Lot to be cleared outlined in red
-red spraypaint is semi unloading ramp
-Yellow spray paint is where some minimal snow can go (2-3 storms)
-Pink is where any amount of stacking can go
-Pink strip is sidewalk needing to be cleaned, 4'x~30'
-1" trigger, salt on "on-call" basis

LOT B









Lot to be cleared outlined in red
-Yellow is minimal piled snow
-Pink most snow will go here
-pink by building is side walk/patio needing to be cleaned, 200sq ft.
-1" trigger, salt and plow included

I know these are small but I'm still getting the hang of seasonals. Whats your seasonal and how long to do think it will take. Ill tell you higher or lower.


----------



## got-h2o (Sep 26, 2008)

$2500 ea
...................


----------



## grandview (Oct 9, 2005)

6500.00 plus the salt.for both.


----------



## Longae29 (Feb 15, 2008)

Clever spin on how much should I charge....$6501.00


----------



## NorthernSvc's (Mar 12, 2006)

$6599.00 ... come on no whamie no whamie...


----------



## andersman02 (May 5, 2012)

got-h2o;1655705 said:


> $2500 ea
> ...................


Higher. Im figuring 45 mins per place, will be completely open when plowing


----------



## kimber750 (Sep 19, 2011)

andersman02;1655756 said:


> Higher. Im figuring 45 mins per place, will be completely open when plowing


It only snows at night there? I guess $2,999.99 each


----------



## Buswell Forest (Jan 11, 2013)

8400 a year, both.


----------



## andersman02 (May 5, 2012)

kimber750;1655765 said:


> It only snows at night there? I guess $2,999.99 each


Yes, It only snows at night here in MN. Higher


----------



## Sawboy (Dec 18, 2005)

Longae29;1655716 said:


> Clever spin on how much should I charge....$6501.00


My thoughts exactly


----------



## BC Handyman (Dec 15, 2010)

5g's each plus salt


----------



## andersman02 (May 5, 2012)

BC Handyman;1655821 said:


> 5g's each plus salt


Its kind of a how much should I bid to be honest.We already have the contracts and price set though. Im thinking I came in low if what you guys are saying is based off 14 events a season.

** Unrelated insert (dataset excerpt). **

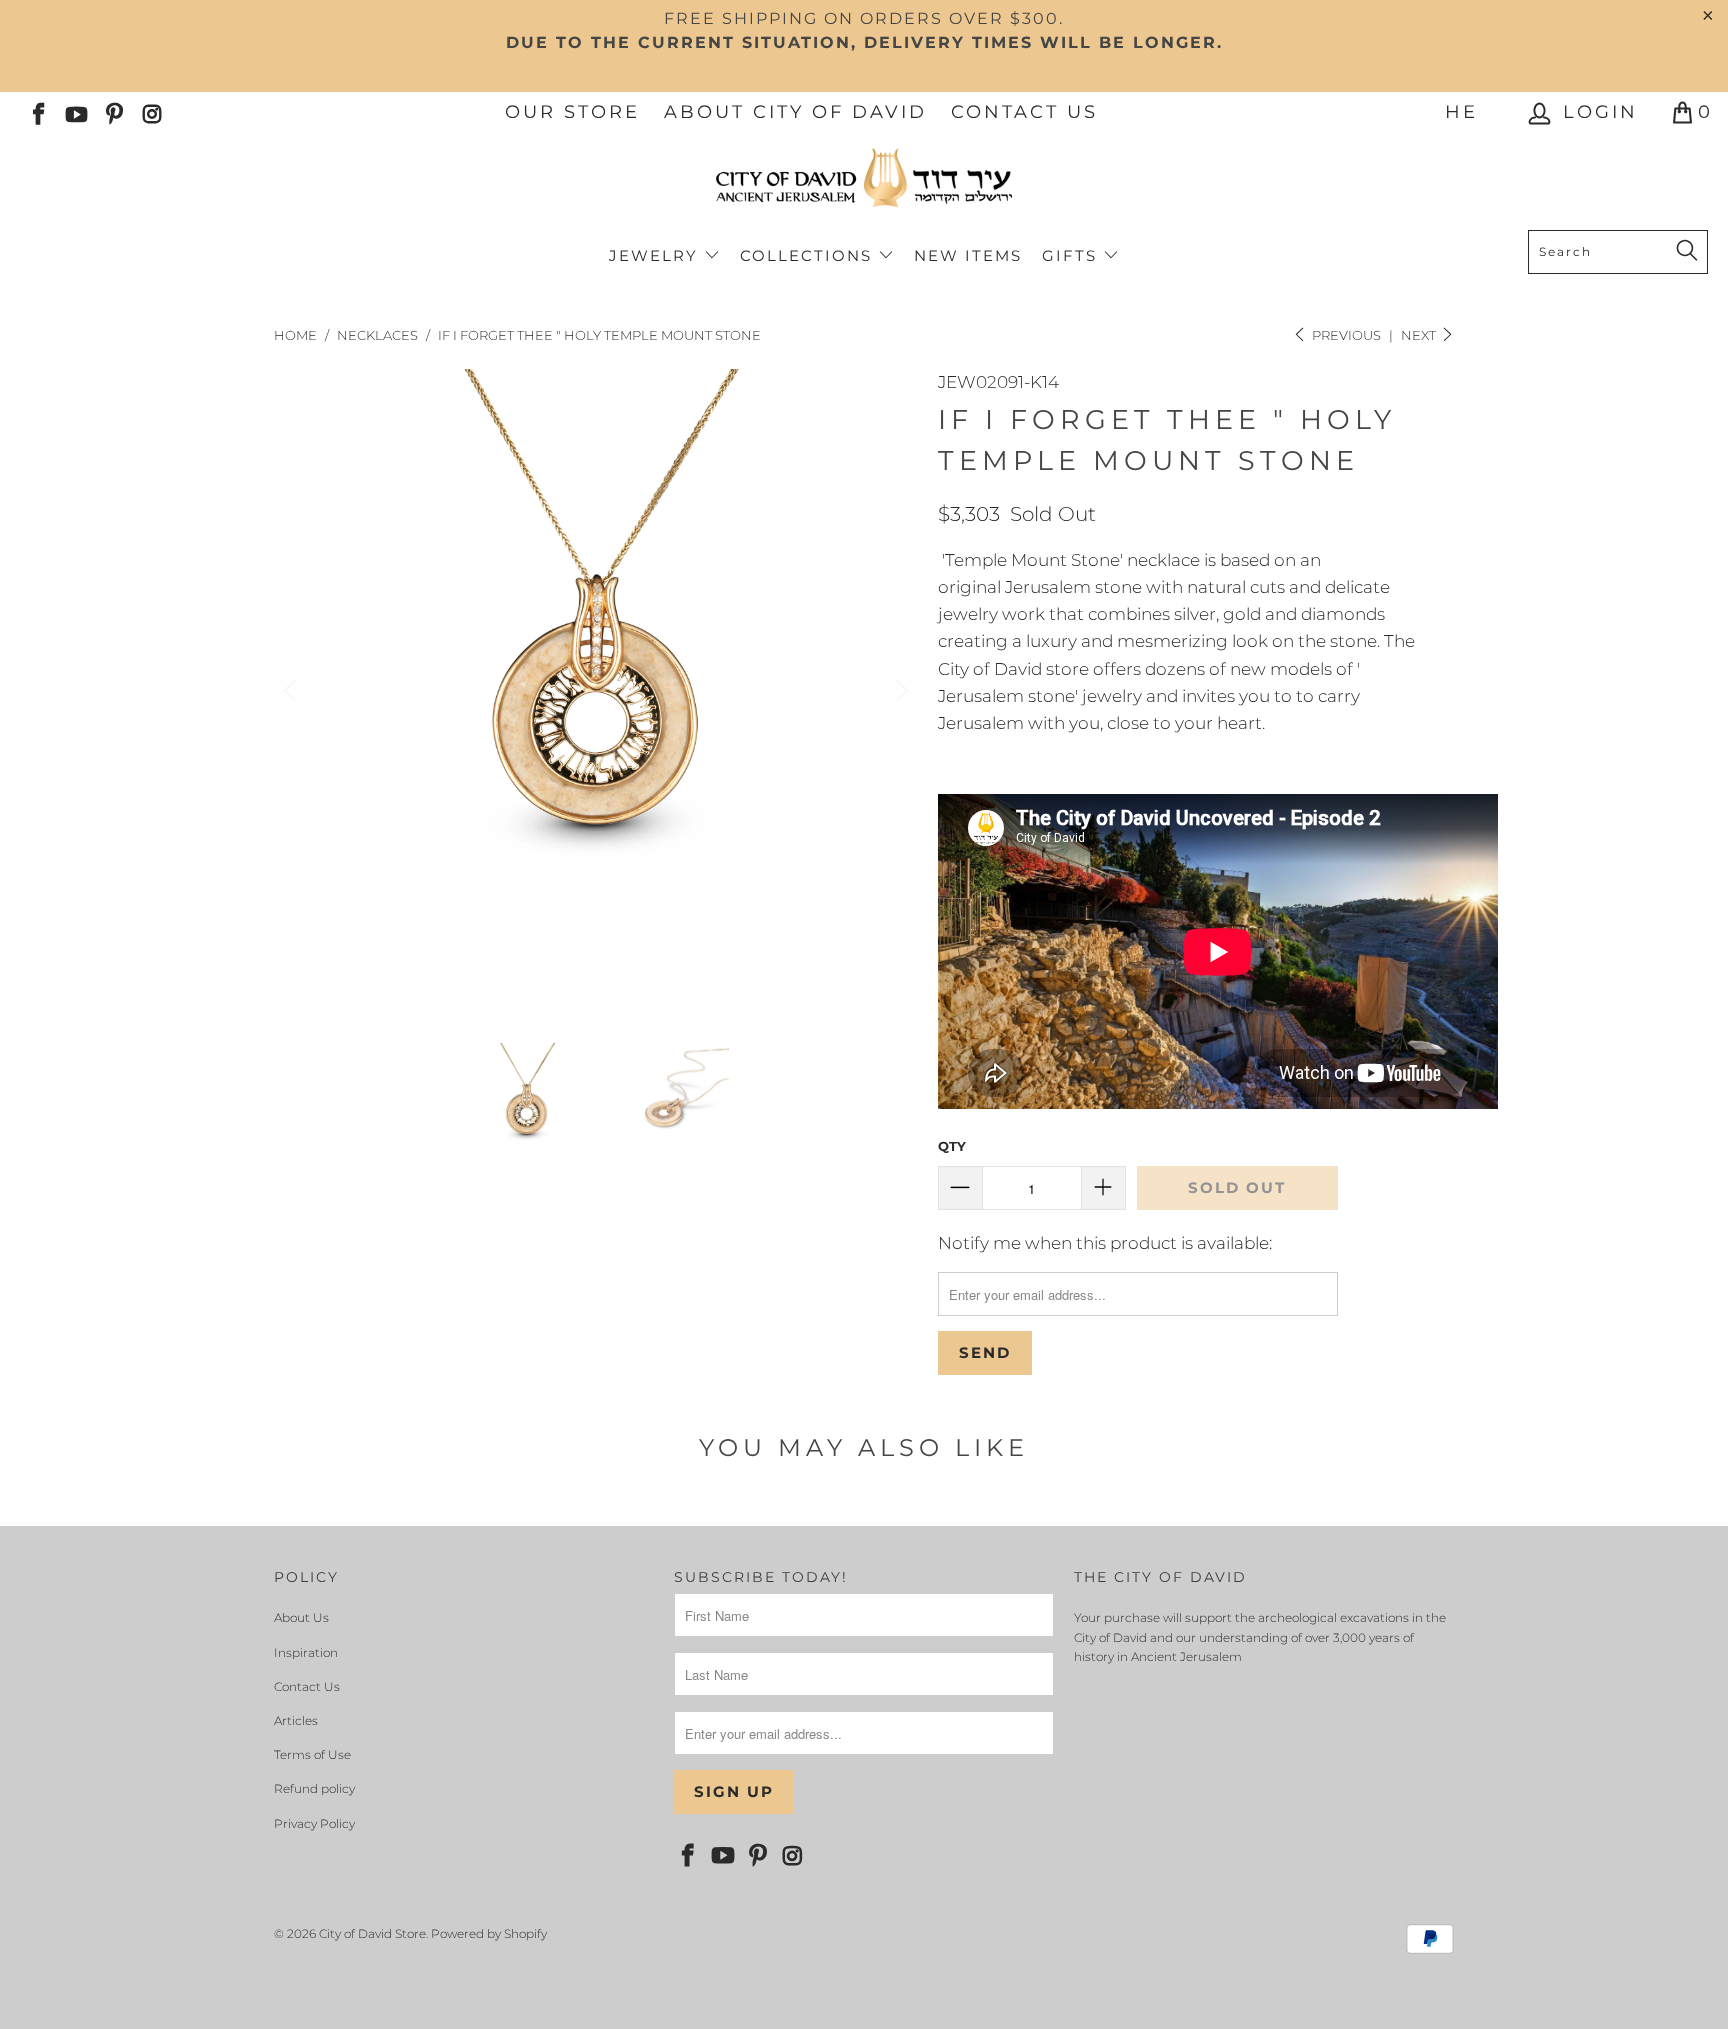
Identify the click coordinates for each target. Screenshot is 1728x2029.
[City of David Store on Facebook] (37, 112)
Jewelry (656, 255)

Lower than 5g each w/ salt, higher then 3g each with salt


----------



## BC Handyman (Dec 15, 2010)

so you got them for $3500-$4000 range I'm guessing, for a 14 event area I dont think you did bad, atleast you didnt bid 2g's each.


----------



## MK97 (Oct 9, 2013)

Rookies, I will go $1 Bob 

1" trigger is pretty good. Don't think I have seen any that do it for that accumulation here. Wouldn't mind that type of job, all mine include slaloming light poles.


----------



## andersman02 (May 5, 2012)

Usually its give or take depending on the type of snow, real light fluffy might get skipped or just salt if its 1.5", a nasty .5" slush might get plowed. Typical stuff, they know about this before hand. You guys mainly 2" triggers?


----------



## BC Handyman (Dec 15, 2010)

for me alot of 2", some 1", some 3" a couple zero tol accounts.


----------



## Chineau (Aug 24, 2010)

The second property looks similar to one of mine 4000.00 is very close, zero tolerance on the sidewalk at my property. I like those ones if there is a snow flake get rid of it "yes ma'am".


----------



## REAPER (Nov 23, 2004)

Never bid "salt on call only". 

$1,000,000 2 year seasonal contract.


----------